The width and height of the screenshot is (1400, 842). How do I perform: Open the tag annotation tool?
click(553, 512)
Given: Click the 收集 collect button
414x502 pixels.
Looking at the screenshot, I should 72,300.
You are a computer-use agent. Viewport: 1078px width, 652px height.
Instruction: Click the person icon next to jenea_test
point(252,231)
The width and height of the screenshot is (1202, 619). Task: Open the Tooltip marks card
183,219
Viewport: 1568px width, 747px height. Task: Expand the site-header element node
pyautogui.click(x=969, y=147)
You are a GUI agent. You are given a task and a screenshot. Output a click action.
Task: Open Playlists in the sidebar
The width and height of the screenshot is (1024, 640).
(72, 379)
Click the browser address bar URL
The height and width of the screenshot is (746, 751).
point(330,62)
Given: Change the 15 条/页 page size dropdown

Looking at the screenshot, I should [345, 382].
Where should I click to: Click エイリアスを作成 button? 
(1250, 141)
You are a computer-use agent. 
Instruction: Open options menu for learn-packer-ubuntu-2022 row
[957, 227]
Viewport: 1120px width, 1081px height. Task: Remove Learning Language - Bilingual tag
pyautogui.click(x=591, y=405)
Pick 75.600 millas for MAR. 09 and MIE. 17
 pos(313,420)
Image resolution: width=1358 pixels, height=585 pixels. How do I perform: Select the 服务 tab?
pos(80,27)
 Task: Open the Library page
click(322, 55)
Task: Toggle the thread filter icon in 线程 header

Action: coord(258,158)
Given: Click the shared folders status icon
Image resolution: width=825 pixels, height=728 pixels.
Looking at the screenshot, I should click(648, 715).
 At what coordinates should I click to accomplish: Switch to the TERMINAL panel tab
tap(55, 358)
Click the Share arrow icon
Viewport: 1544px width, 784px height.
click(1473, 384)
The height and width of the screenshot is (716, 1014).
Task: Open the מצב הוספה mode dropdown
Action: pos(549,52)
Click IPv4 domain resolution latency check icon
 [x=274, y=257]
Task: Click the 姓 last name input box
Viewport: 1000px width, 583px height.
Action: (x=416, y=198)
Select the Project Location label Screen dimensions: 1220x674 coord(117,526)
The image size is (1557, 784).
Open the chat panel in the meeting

::::

- _Exercise details_
Find and show each line of the listing with the word "computer".

- _Completed exercise_
You are a computer-use agent. Viewport: 1078px width, 652px height.
You are a computer-use agent. 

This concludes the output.